EXERCISE INPUTS:
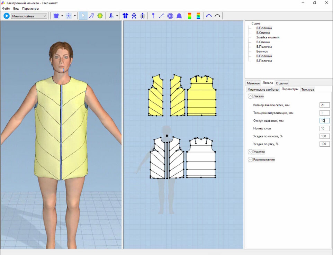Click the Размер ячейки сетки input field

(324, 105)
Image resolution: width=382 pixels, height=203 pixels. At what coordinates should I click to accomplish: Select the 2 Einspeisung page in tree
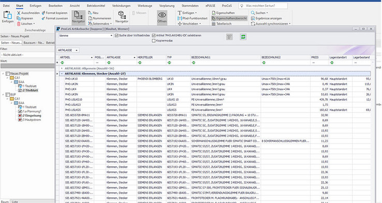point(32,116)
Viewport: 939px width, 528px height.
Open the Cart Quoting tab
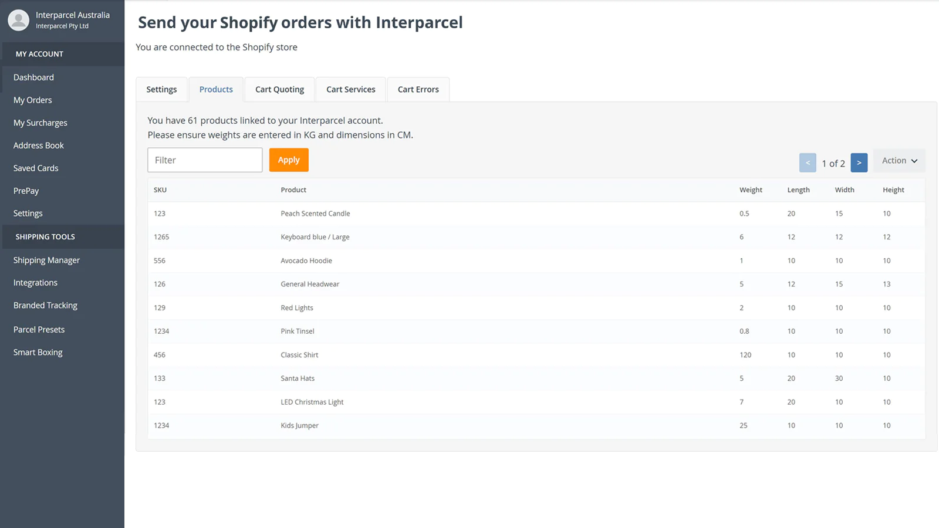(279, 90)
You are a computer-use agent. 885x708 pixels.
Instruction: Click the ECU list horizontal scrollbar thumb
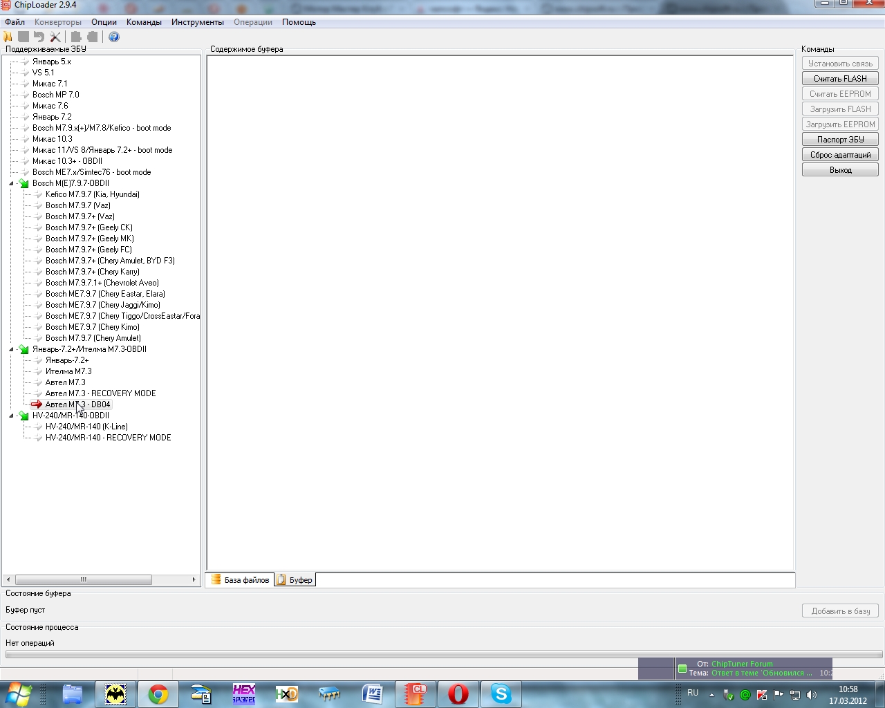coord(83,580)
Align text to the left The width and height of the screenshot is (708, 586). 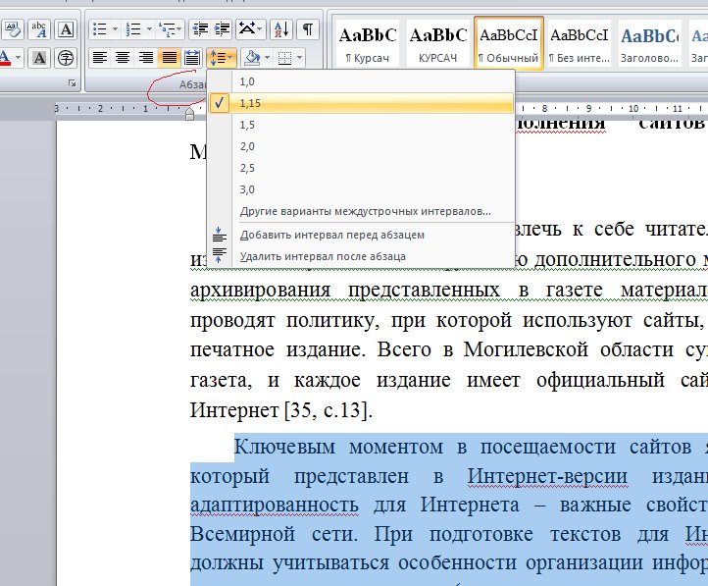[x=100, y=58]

==

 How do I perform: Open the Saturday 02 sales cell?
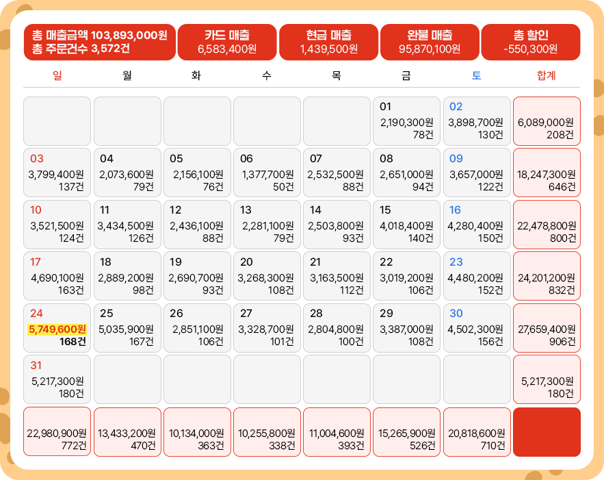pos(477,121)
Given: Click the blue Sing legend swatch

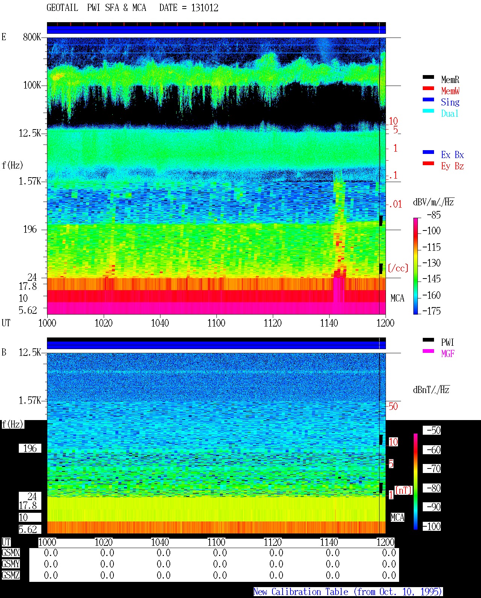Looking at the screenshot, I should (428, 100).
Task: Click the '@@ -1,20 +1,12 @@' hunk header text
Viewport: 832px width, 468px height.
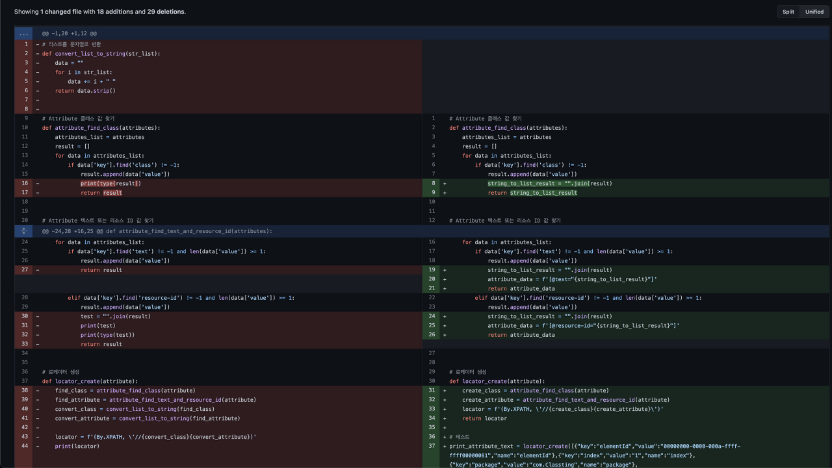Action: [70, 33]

PROBLEM REQUIREMENTS:
Go to the line above that has "Image resolution: width=382" and copy exactly from there down to the line that has "You are a computer-use agent. 885x708 pixels.", both included. Leave the pictures out.

YOUR RESPONSE:
Image resolution: width=382 pixels, height=203 pixels. At what coordinates should I click to accomplish: Select the 2 Einspeisung page in tree
point(32,116)
Viewport: 939px width, 528px height.
Open the Cart Quoting tab
(279, 90)
You are a computer-use agent. 885x708 pixels.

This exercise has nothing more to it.